I have a question about premultiplied alpha images, texture atlas and texture filter (minification with bilinear filter).

(I use correct blending function for PMA and all my images are in premultiplied alpha format.)

Suppose that there are 3 different versions of a plain square image:

1. In a separate file, by itself. No padding (padding means alpha 0 pixels in my case).
2. In an atlas in which the subtexture's top left corner(0, 0) is positioned on top left corner(0, 0) of atlas. There are padding on right and bottom but not on left and top.
3. In an atlas, in which there are padding in each of the 4 directions of the subtexture.

Do these 3 give the same result when texture is minified using Bilinear filter? If not I assume this means premultiplied alpha distorts images since alpha 0 pixels are included in interpolation. If so why do we use something that distorts our images? 

And even if we don't use premultiplied alpha and use "normal" blending, alpha 0 pixels are still used in interpolation.
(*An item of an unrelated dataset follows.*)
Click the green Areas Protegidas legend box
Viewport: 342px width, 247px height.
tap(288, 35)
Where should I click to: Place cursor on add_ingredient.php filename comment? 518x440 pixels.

We add bleeding to overcome problems caused by this (don't know if it causes exact true pixel rendering though). So the question is: Does every texture atlas cause distortion in contained images even if we use bilinear (without mipmaps)? If so why does everyone use atlas if it's something that's so bad?
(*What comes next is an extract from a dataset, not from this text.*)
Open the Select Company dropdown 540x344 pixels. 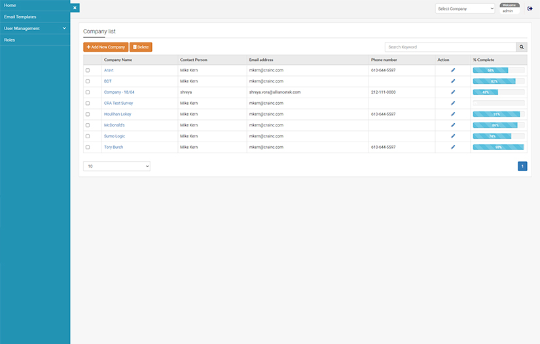point(465,9)
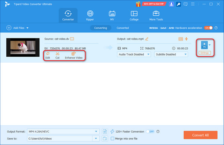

I tried to test this with a simple scenario but don't know if my test method is right.

I made a yellow square image with red border. The entire square (border included) is 116x116 px. The entire image is 128x128. 

I made two versions of this image. Both images are in premultiplied alpha format.

1st version: square starts at 0, 0 and there are 12 pixels padding on bottom and right.
2nd version: square is centered both horizontally and vertically so there are 6px padding on top, left, bottom and right.

I scaled them to 32x32 (scaled entire image without removing padding) using Bilinear filter. And when rendered, they both give very very different results. One is exact while the other one is blurry. I need to know if this is caused by the problem I mentioned in the question.

Here are the images I used in this test:

Image (topleft):
GbWGw.png


Image (mid):
IZ4jR.png

Render result:
07ZAn.png

I try to use x, y and width, height values for sprite which match integers so subpixel rendering is not intended.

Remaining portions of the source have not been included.